Because $350 million, while substantial, can only reach so far. The real leverage is in proving to other investors—governments, private capital, development banks—that a particular solution works. Once you've shown that, you unlock the much larger pools of money that were sitting on the sidelines waiting for proof.
The report mentions that global aid contracted sharply in 2025. What does that actually mean for the people on the ground?
It means the safety net got smaller. Governments cut their international aid budgets. NGOs that relied on that funding had to scale back. The people who depended on those programs—for food, for health services, for basic infrastructure—felt it directly. The Foundation's work became more critical precisely because fewer other sources were stepping in.
The AI tools seem to be doing a lot of work here—FarmerChat, Dengue.AI. Is this really about technology, or is it about something else?
It's about removing friction. A farmer in Kenya doesn't need a breakthrough invention; she needs real-time advice tailored to her specific field and weather. An AI can do that at scale and in her language. The technology is the delivery mechanism, but the real bet is that better information leads to better decisions, which leads to better outcomes. That's proven out in the numbers.
You mentioned 3 million people experienced a clear, measurable outcome from a direct intervention. That's a small fraction of the 731 million reached. What's the difference?
Reach and impact are different things. Reach means you touched someone—they used a service, accessed a product, got information.
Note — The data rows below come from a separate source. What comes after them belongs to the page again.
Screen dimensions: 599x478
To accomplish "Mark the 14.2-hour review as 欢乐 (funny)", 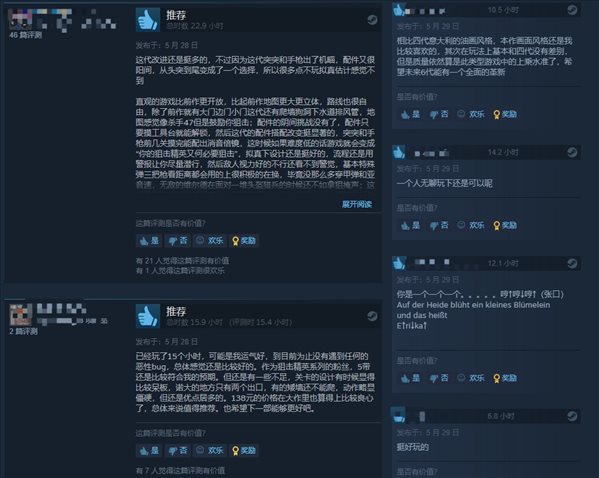I will coord(471,225).
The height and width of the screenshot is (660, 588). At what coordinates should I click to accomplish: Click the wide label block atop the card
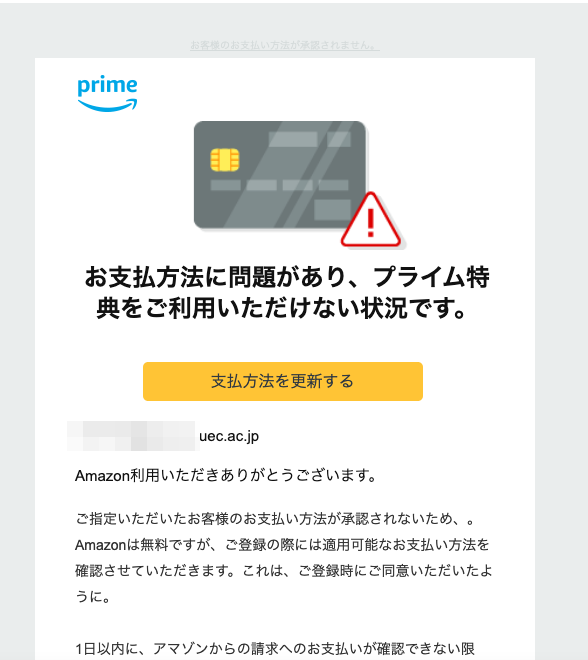(293, 139)
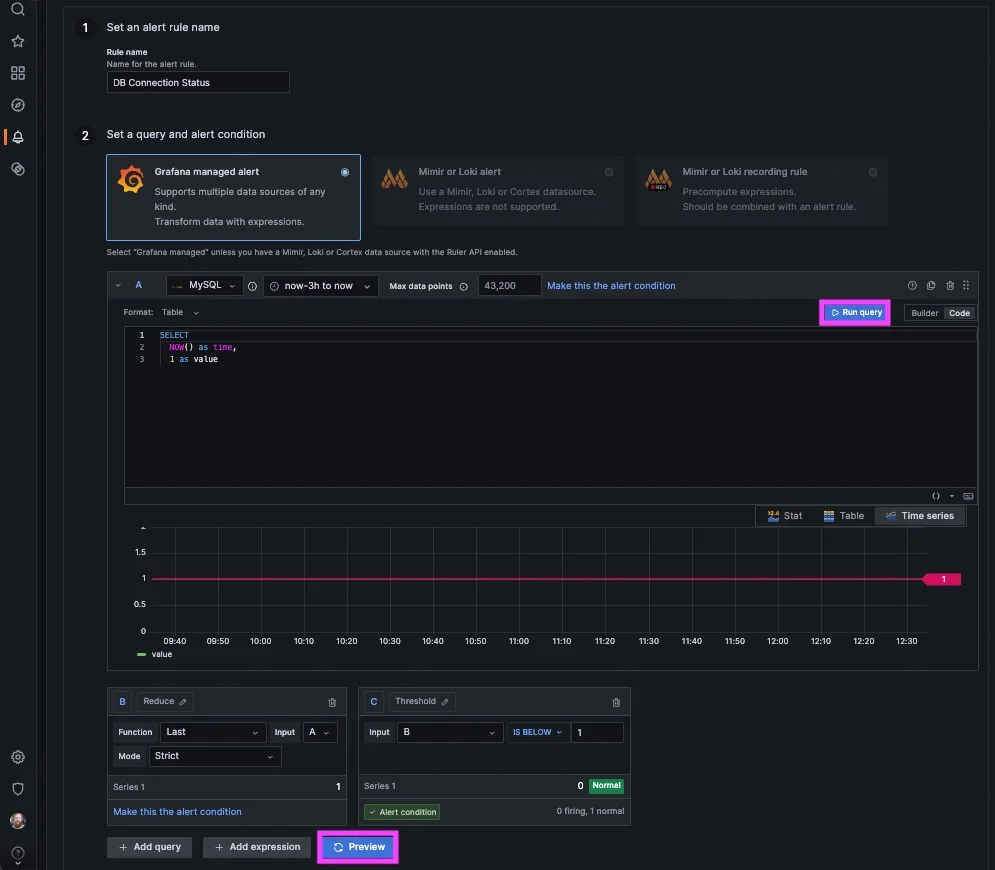The width and height of the screenshot is (995, 870).
Task: Open Alerting via the bell icon
Action: point(17,137)
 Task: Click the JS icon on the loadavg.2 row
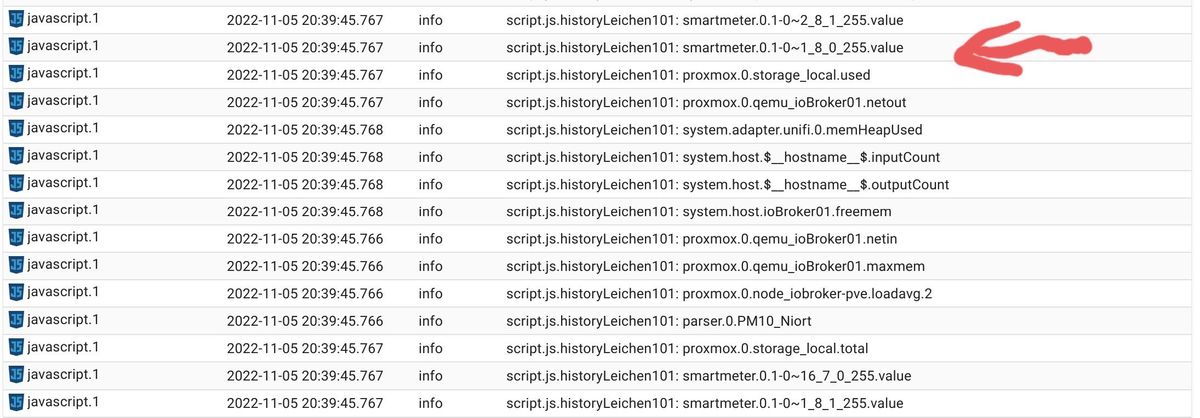click(16, 293)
Impact means their life changed in a way you can measure. Three million is still enormous, but it's honest about what direct intervention can do. The larger number shows the Foundation's theory of change: create proof points, scale what works, let others replicate it.
The report talks a lot about local leadership and community-driven models. Is that just language, or does it change how the money actually flows?
It changes everything. If you parachute in solutions designed elsewhere, they often fail when you leave. But if you invest in local people solving local problems—women-led forest coalitions in Brazil, health officials in Cali designing their own disease prediction system—the solutions stick. The Foundation is learning that it's not about being the smartest person in the room; it's about being the one with capital who knows when to step back.